Broadband can bring us a networked Africa
Nigeria has more than 150 million people, and an estimated 90 million mobile phone subscribers. But broadband penetration is said at best to be less than 3 percent. A report this week got me thinking about what broadband could mean for this African giant.
The Next Web’s Africa editor Nmachi Jidenma reported from the Broadband Investment Summit, where a variety of stakeholders, telco operators and internet companies such as Google looked at what real connectivity could bring to this country, the most populous in Africa.

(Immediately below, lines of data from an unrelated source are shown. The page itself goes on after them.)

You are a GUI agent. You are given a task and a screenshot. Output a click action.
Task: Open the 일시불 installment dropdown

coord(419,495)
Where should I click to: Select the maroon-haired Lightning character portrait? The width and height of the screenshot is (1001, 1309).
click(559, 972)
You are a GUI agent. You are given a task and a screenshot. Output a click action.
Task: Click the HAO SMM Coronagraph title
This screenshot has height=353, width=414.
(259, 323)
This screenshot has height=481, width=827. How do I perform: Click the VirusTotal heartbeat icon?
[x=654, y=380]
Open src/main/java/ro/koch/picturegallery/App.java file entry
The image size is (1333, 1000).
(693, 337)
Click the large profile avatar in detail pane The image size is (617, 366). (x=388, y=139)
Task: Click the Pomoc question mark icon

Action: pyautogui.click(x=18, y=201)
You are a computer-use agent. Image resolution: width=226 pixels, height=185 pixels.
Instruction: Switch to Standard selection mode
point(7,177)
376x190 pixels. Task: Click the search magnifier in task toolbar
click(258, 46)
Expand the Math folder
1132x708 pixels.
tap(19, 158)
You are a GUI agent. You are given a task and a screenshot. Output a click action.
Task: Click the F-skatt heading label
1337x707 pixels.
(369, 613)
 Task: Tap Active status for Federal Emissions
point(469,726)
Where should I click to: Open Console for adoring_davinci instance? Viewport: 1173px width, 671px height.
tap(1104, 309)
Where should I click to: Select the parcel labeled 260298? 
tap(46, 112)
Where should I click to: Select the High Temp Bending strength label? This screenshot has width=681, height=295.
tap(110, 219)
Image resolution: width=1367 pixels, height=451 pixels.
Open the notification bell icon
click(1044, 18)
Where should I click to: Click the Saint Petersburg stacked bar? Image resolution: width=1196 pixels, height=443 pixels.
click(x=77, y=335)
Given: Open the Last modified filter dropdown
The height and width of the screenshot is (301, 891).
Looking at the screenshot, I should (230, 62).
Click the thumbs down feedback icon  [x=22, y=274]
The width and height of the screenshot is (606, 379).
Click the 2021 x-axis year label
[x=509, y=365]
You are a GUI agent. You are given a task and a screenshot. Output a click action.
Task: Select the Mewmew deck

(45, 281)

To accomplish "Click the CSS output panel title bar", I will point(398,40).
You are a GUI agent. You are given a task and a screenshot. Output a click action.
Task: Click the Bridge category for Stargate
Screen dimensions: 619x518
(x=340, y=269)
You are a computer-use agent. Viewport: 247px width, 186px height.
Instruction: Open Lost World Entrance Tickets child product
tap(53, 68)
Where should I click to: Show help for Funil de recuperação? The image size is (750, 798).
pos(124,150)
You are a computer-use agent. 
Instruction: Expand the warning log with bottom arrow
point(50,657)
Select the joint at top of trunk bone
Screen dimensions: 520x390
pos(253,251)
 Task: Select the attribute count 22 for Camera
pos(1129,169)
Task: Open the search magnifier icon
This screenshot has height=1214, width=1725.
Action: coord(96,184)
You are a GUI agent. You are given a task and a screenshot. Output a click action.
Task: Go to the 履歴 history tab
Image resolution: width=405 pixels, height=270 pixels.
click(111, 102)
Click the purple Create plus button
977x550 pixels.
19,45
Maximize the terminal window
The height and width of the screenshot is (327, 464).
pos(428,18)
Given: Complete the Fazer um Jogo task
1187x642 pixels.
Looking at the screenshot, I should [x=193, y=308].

Main One is one of two submarine cable companies to have brought connectivity onto Nigerian shores in recent years. CEO Funke Opeke told the conference of two important steps that the government could take to improve the broadband situation. One is to improve the nation’s erratic power supply; the other is the creation and deployment of a national broadband policy. This, she said, would help lower prices, put public services online, encourage uptake of internet devices such as computers, and create an environment that encourages competition and investment.
The multiplier effect of broadband in developing countries is widely known: the World Bank estimates that a 10 percent increase in broadband penetration adds nearly 1.4 percentage points to GDP growth.
But Fola Adeola, chairman of Main One Cable, hit the nail on the head when he quoted the American FCC’s National Broadband Plan: Broadband, just like electricity a century ago, “is a foundation for economic growth, job creation, global competitiveness and a better way of life. It is enabling entire new industries and unlocking vast new possibilities for existing ones. It is changing how we educate our children, deliver health care, manage energy, ensure public safety, engage government, and access, organize and disseminate knowledge.”
Combine those possibilities and the potential that 150 million networked Nigerians – and 1 billion networked Africans – would bring, and we will really see what the Networked Society will take us.